Is that depressing? Again, I'm not sure, because I'm not sure what being
liberated from these constraints would mean. Will we always exhibit
some form of madness, of internal conflict, of desire for greater power
over ourselves and our environment? Yes. Is this necessarily a bad
thing? I'm not sure.


I do not accept a complete transformation of humanity; yet a
transformation from a Mortal toeven an "emortal" (a person with an
indefinite lifespan) must inevitably change more than our antioxidant
enzymes. Clearly, our psychology would change in ways we cannot guess --
and in ways I take to be fundamentally positive, both for our individual
psychological health & happiness, and for our interpersonal interactions
and the culture at large.


"So also is the Ressurection of the Dead.
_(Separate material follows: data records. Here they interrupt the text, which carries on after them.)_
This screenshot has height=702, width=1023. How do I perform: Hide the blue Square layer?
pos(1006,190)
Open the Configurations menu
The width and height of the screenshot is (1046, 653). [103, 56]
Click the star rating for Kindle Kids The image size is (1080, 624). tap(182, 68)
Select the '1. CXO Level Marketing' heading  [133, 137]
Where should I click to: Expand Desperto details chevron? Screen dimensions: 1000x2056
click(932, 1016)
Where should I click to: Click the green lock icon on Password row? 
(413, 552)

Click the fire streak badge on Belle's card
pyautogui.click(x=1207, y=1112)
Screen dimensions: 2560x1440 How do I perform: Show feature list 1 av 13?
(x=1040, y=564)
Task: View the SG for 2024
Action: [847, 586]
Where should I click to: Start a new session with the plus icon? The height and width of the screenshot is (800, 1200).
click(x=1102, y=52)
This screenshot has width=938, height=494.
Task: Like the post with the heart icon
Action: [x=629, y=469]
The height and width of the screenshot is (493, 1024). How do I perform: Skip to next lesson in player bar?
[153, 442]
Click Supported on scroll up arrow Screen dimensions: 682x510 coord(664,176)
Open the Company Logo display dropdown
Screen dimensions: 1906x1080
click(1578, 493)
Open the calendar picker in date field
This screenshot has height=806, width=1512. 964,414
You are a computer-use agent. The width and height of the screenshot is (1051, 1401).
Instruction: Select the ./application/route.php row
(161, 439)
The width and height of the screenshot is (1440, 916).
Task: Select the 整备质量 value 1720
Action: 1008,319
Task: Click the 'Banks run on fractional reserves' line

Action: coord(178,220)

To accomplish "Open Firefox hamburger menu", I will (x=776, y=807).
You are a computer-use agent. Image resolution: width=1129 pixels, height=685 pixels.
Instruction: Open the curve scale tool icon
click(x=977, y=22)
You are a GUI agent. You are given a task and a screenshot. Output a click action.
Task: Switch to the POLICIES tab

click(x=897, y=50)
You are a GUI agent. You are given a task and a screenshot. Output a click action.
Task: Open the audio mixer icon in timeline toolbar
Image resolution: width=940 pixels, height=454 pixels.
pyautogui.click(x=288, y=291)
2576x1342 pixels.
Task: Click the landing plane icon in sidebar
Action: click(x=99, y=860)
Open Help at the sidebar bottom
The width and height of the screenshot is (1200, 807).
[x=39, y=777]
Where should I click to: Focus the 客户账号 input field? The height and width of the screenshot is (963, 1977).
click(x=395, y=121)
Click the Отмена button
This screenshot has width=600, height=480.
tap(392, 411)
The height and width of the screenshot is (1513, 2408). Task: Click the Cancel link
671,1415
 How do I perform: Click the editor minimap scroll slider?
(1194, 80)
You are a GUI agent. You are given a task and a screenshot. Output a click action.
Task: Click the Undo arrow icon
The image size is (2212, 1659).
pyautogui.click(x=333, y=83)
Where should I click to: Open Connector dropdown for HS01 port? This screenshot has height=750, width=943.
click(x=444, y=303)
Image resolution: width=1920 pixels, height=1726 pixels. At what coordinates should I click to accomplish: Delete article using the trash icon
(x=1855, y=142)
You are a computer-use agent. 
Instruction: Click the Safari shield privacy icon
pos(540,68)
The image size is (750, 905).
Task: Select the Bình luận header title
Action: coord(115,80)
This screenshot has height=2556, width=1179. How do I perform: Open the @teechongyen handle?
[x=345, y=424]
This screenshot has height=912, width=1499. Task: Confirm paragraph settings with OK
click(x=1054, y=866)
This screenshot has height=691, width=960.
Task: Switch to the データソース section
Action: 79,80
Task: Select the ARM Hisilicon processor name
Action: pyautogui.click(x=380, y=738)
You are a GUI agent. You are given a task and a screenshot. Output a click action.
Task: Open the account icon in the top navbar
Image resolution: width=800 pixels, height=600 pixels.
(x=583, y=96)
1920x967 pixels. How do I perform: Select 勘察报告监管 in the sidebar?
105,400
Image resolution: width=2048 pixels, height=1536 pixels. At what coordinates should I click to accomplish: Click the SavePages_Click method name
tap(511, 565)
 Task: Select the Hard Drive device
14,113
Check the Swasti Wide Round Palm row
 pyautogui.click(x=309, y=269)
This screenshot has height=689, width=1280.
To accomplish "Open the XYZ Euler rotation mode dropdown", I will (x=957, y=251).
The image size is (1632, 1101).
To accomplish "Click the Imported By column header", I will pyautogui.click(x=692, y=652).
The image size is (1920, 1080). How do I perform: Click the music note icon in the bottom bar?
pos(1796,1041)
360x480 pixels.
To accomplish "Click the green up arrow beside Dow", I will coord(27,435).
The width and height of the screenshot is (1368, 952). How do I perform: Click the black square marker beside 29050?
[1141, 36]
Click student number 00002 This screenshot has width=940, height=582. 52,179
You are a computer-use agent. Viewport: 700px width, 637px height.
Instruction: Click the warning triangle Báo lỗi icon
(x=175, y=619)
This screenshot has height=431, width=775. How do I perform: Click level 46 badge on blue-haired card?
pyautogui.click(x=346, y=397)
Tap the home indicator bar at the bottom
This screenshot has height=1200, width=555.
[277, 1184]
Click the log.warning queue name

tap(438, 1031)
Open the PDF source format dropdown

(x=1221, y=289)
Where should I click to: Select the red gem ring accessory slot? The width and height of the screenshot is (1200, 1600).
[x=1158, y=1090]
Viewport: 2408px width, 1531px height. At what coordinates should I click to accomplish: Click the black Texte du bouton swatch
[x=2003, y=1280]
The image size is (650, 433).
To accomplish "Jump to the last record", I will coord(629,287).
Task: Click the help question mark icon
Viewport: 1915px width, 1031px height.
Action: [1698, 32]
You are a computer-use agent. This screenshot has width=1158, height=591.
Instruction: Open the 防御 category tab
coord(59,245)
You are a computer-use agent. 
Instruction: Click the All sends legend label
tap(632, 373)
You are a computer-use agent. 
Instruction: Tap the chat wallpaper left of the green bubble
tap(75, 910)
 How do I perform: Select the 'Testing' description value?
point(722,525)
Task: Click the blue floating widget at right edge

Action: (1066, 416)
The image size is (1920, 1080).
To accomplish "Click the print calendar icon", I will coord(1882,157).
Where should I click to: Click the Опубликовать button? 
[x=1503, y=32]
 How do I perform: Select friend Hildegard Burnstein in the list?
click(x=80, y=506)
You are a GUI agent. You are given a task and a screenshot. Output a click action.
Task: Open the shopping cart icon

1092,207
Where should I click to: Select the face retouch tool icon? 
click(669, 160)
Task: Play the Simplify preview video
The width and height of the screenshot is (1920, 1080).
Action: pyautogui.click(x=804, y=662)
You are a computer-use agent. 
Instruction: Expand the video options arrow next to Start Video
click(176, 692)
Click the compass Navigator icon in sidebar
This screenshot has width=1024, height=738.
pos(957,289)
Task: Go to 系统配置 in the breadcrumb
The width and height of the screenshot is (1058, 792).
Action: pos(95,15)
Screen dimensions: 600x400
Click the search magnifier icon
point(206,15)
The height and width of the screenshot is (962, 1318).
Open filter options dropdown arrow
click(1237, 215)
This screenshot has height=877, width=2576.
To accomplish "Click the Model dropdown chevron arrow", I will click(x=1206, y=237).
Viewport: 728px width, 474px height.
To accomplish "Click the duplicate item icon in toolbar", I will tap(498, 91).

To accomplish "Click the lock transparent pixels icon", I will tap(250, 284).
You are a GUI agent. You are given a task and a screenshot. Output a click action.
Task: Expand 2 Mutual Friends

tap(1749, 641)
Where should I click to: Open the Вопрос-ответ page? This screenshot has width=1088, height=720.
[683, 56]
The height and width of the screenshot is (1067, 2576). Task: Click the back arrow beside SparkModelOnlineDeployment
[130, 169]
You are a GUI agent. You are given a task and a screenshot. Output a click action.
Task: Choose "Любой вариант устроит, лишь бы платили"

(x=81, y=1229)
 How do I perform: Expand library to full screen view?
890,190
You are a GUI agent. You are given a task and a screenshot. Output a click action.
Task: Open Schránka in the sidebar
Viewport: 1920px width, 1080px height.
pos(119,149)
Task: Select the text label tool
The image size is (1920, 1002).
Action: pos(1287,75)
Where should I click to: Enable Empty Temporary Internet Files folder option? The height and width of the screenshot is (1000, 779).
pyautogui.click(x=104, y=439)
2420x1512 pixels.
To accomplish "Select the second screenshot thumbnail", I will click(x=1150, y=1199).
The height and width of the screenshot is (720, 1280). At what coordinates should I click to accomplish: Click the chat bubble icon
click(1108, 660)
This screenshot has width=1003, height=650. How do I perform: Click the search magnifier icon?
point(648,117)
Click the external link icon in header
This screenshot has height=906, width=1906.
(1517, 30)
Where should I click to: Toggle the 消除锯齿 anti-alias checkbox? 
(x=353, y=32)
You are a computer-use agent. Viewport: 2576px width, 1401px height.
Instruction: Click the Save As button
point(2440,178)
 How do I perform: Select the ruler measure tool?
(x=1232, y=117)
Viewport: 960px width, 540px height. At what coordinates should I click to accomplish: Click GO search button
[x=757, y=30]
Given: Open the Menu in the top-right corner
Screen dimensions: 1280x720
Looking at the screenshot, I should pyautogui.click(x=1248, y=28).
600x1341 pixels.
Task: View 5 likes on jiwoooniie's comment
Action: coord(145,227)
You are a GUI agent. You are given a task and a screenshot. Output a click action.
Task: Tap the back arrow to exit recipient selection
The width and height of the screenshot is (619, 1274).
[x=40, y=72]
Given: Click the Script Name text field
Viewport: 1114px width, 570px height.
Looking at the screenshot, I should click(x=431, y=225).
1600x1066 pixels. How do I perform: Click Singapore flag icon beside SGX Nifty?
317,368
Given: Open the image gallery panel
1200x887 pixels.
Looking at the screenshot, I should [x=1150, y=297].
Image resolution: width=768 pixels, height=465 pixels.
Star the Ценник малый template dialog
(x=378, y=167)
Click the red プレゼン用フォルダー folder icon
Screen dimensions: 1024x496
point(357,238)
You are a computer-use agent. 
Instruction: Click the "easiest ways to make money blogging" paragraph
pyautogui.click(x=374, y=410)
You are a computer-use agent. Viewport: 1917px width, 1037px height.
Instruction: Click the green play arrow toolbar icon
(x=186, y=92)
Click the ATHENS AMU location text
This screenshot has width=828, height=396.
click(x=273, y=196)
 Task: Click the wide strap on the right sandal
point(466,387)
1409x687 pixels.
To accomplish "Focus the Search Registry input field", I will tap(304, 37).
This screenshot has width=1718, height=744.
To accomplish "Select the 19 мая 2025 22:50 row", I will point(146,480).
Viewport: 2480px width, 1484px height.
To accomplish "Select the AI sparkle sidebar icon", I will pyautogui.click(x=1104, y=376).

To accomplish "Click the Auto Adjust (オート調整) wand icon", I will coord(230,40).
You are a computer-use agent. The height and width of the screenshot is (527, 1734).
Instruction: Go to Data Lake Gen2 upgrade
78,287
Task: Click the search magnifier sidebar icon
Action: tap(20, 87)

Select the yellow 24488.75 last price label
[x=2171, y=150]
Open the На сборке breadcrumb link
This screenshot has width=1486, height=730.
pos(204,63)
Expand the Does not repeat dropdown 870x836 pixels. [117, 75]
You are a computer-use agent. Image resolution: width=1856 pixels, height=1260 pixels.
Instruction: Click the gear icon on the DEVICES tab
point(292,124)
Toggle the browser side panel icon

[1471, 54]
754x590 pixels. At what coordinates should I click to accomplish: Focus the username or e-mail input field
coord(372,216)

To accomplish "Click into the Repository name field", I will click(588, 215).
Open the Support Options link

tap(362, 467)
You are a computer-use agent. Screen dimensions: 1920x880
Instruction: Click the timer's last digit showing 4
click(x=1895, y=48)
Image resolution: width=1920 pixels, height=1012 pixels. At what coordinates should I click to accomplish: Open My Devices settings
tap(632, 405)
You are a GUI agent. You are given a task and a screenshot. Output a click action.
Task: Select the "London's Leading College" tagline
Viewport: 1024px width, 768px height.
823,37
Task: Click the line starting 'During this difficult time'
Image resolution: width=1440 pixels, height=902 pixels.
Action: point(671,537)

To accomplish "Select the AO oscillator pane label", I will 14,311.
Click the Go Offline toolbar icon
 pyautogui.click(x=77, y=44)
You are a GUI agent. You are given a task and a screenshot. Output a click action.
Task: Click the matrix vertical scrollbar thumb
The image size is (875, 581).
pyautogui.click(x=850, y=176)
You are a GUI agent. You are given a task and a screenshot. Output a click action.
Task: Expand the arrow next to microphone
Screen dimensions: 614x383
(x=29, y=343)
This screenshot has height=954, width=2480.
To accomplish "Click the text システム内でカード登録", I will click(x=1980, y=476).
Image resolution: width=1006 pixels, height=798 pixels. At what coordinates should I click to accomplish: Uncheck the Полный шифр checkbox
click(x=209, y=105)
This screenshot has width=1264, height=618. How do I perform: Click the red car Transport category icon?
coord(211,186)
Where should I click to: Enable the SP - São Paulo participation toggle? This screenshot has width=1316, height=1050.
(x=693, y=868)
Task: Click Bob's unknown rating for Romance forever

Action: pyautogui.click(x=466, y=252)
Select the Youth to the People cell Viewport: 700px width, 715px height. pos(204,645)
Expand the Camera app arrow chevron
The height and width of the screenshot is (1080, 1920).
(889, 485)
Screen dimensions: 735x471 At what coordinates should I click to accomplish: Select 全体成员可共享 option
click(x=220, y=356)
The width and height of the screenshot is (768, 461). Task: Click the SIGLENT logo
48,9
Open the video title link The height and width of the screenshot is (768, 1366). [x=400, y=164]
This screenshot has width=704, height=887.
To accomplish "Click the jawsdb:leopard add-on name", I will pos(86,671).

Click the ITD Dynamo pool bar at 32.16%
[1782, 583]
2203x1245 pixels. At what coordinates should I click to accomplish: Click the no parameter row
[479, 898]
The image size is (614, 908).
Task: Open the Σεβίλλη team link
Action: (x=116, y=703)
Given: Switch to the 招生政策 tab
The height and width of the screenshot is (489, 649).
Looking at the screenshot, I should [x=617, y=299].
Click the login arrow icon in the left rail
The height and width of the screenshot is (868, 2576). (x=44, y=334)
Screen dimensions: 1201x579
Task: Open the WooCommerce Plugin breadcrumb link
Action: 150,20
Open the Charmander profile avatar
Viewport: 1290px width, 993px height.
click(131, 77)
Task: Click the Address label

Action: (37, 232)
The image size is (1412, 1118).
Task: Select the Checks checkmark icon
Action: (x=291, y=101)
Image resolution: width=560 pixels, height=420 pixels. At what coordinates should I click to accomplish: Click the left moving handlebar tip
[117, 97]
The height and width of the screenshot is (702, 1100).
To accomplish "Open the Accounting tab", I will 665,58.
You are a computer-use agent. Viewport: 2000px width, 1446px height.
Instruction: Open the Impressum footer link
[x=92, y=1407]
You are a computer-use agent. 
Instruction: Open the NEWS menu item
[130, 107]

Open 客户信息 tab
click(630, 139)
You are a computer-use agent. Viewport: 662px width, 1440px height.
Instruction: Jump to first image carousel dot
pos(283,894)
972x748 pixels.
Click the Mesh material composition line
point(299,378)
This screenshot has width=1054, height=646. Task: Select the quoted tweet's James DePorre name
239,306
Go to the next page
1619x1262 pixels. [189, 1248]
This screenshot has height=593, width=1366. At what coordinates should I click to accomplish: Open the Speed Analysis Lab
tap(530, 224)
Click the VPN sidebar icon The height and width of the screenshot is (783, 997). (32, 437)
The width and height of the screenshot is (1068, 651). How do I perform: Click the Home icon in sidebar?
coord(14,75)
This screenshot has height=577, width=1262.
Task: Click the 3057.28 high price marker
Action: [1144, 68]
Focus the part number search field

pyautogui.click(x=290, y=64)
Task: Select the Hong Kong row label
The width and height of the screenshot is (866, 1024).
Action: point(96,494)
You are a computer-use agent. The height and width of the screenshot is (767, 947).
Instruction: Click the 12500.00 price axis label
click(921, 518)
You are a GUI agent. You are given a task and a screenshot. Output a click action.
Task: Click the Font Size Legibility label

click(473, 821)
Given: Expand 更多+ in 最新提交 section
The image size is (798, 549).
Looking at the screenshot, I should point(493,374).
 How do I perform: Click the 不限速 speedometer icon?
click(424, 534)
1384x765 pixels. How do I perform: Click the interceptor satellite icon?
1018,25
It is sown in corruption; it
is raised in incorruption; ... it is sown a natural body; it is raised a
spiritual body. ... and so it is writte, The first Adam was made a
living soul; the last Adam was made a quickening spirit. ... And as we
have borne the image of the earthly, so we shall also bear the image of
the heavenly."


"Behold, I shew you a Mystery: we shall not all sleep, but we shall all
be changed: in a moment, in the twinkling of an eye, at the last trump:
for the Trumpet shall sound and the dead shall be raised incorruptible,
and we shall be changed."


"For this corruptible must put on incorruption, and this moral must put
on immortality. ... Then shall be brought to pass the saying that is
written, Death is swallowed up in victory."


The study guide at the end is little more than leading questions; ignore
it. But read the book, and grapple with the issues. I think it
contributes to the Quest in more ways than one, and that much of its
vision is correct and/or appropriate. Take your pills, skip the KFC,
write your elected representatives, talk to your friends. The stakes are
enormous, for you and for everyone you know.


"S/He that overcometh, the same will be clothed in a white raiment: and
I will not blot out hir name out of the Book of Life, but I will confess
hir name before my Father, and before his Angels."


"And the Spirit and the Bride say, Come. And let hir that heareth say,
Come. And let hir that is athirst, come."


"And whosoever will, let hir take of the Water of Life freely."